Werden vom IGW anderseits auch neue Stellenprofile gewünscht?
Das wäre sinnvoll, und zwar so, dass man Leute vermehrt gabenspezifisch einsetzen könnte. Wobei dann mehrere Personen gemeinsam die Verantwortung für eine Gemeinde übernehmen. Bei grösseren Gemeinden ist das schon der Fall. Für kleinere Gemeinden ist es schwieriger, oder sie brauchen dazu etwas mehr Zeit.
Einige Verbände haben sich über die Eignung von Absolventen im Praxisalltag beklagt. Geht die Studienreform darauf ein?
Wir haben uns kürzlich mit den Leitern der VFG-Gemeindeverbände getroffen und über dieses Thema mit ihnen gesprochen. Da gibt es etwa den Vorwurf der mangelnden Verbindung zwischen Theorie und Praxis. Unsere Ausbildung ist allerdings sehr praxisorientiert, und wir fühlen uns hier nicht betroffen. Wenn die zunehmende Akademisierung als Problem genannt wird, trifft uns das jedenfalls nicht.

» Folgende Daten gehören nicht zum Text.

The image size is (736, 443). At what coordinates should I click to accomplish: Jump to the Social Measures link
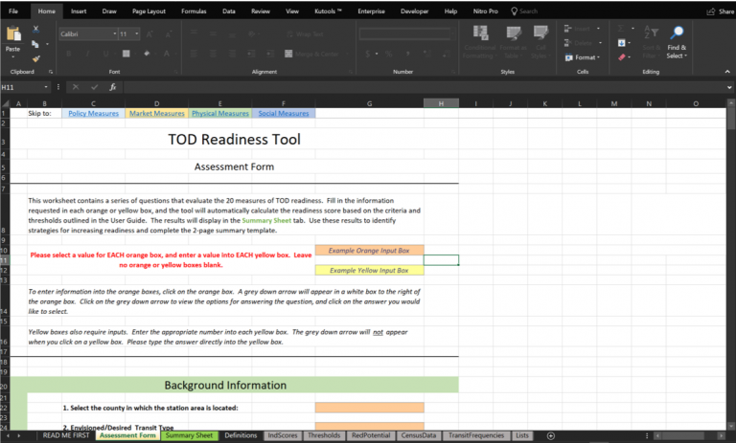(284, 113)
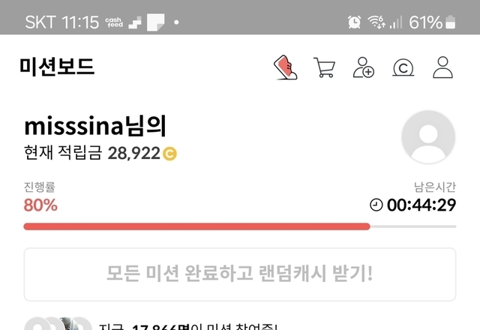The width and height of the screenshot is (480, 330).
Task: Tap the participant avatars at bottom
Action: pyautogui.click(x=58, y=323)

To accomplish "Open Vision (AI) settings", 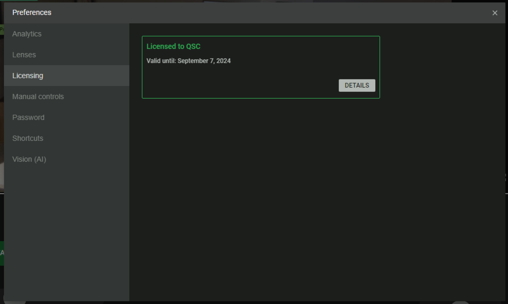I will point(29,159).
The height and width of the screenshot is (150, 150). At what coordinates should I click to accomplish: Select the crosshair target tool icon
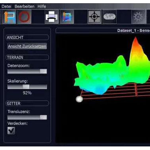point(94,17)
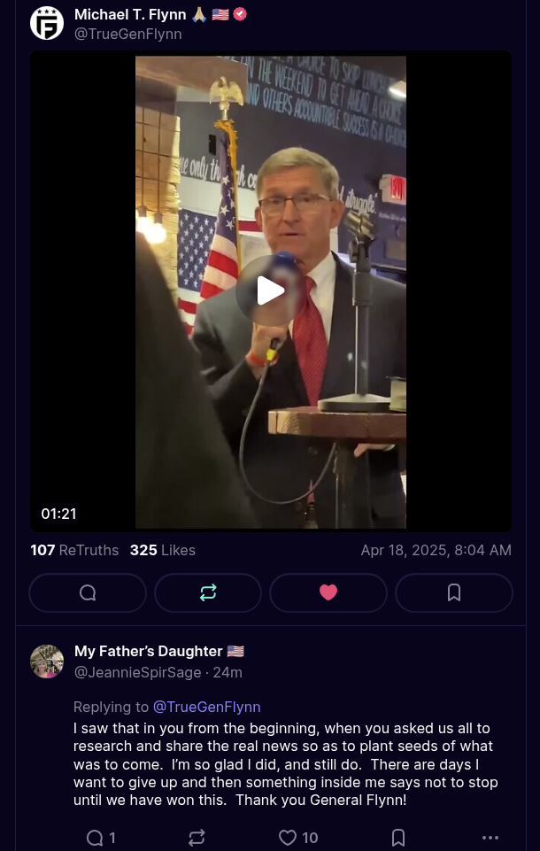This screenshot has width=540, height=851.
Task: Bookmark the main post
Action: pos(454,592)
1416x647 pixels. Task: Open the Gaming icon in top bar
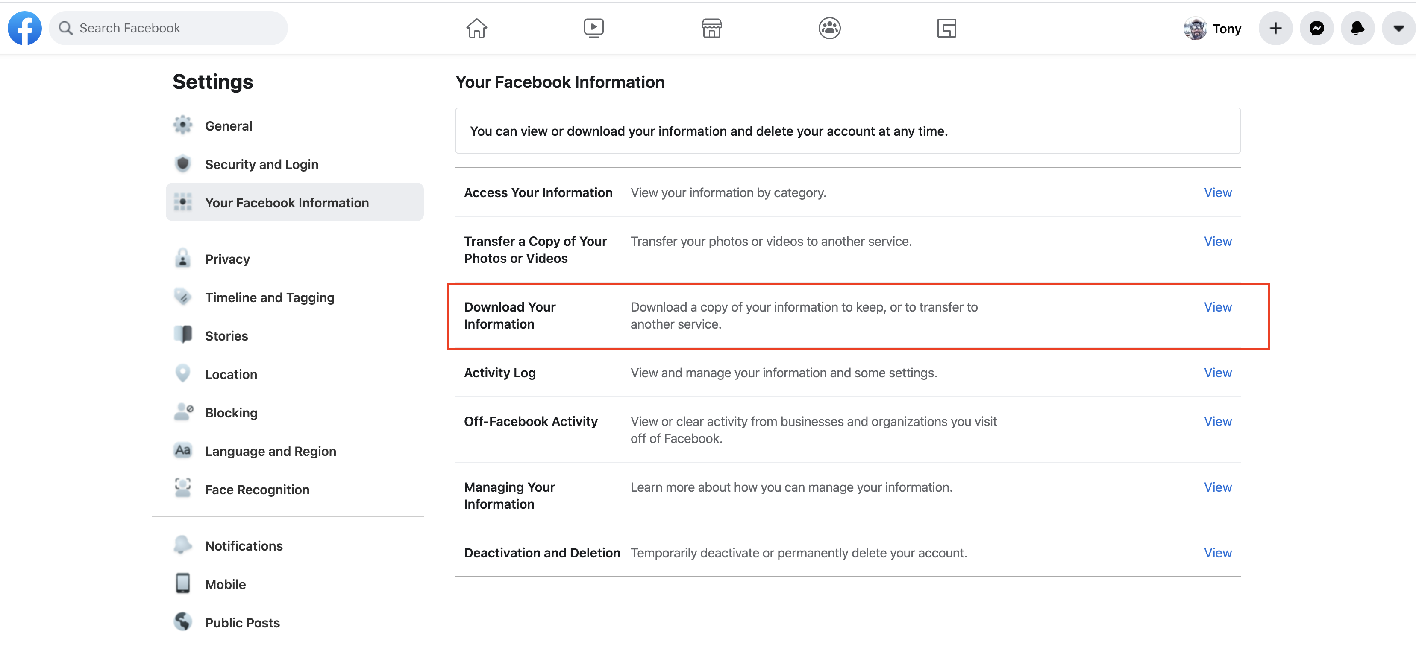[x=947, y=28]
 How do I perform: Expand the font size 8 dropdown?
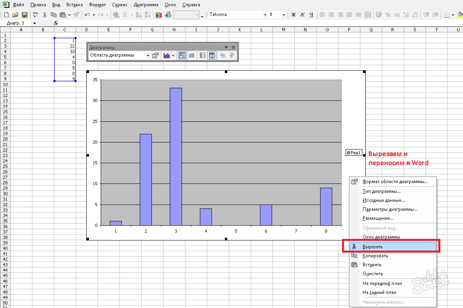pyautogui.click(x=284, y=15)
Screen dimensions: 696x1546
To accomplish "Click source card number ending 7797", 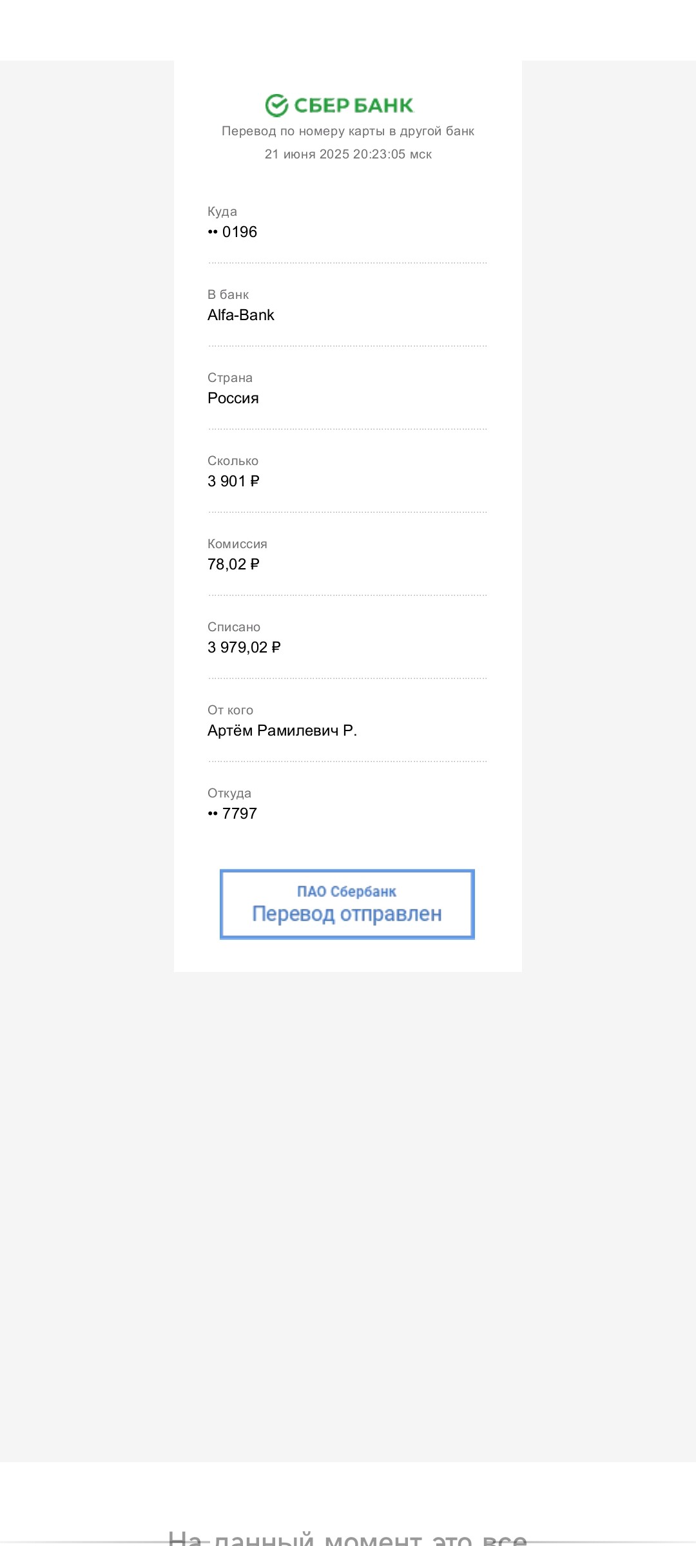I will coord(232,814).
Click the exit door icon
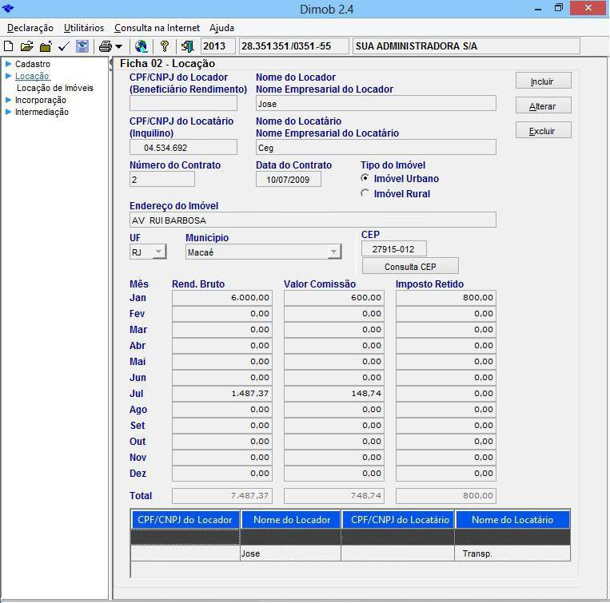The width and height of the screenshot is (610, 603). [x=187, y=46]
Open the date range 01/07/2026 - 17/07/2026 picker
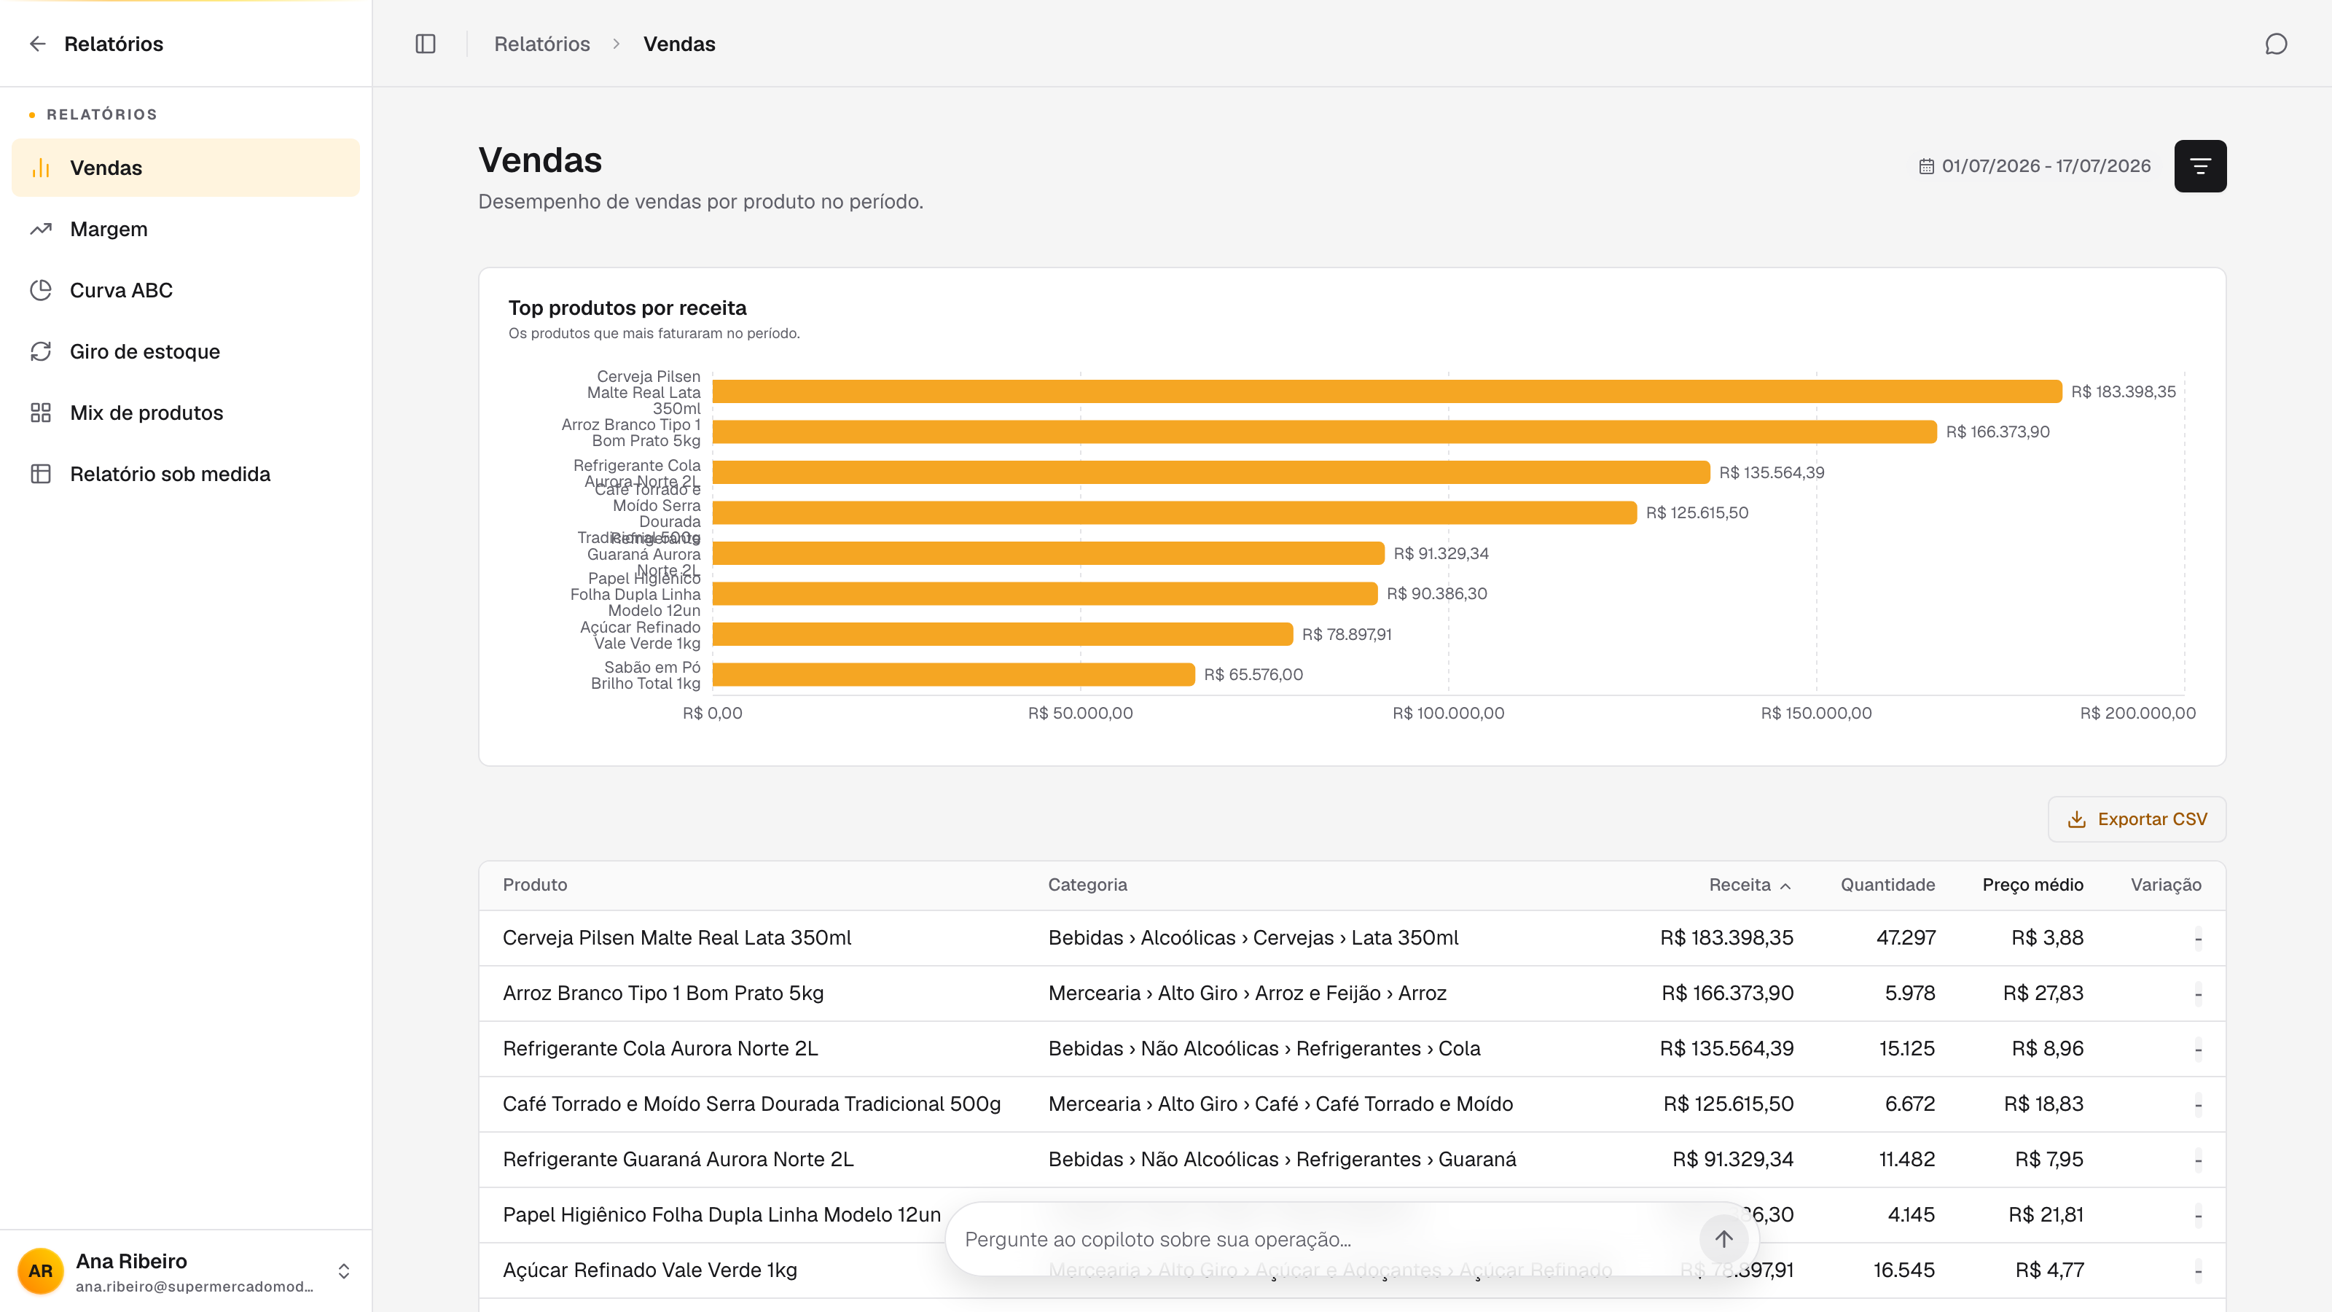 click(x=2035, y=166)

Umgekehrt wird auch eine gute theologische Ausbildung erwartet. Pastoren müssen heute ja auch gute Predigten liefern ...
Wir betreiben eine solide theologische Ausbildung, die aber immer praxisbezogen sein muss. Wir betreiben nicht Theologie um der Theologie willen. Wir fragen uns immer, was wir damit eigentlich bewirken wollen.
Unser Ziel ist es, dass die Absolventen Verantwortungsträger werden und dass sie Veränderungen bewirken. Aber natürlich steht bei unseren Leuten die Praxis im Vordergrund, für die sie aber eine genügende theologische Grundlage vermittelt bekommen sollen.
Hören Sie dennoch auch auf Stimmen, dass IGW theologisch stärker werden müsse?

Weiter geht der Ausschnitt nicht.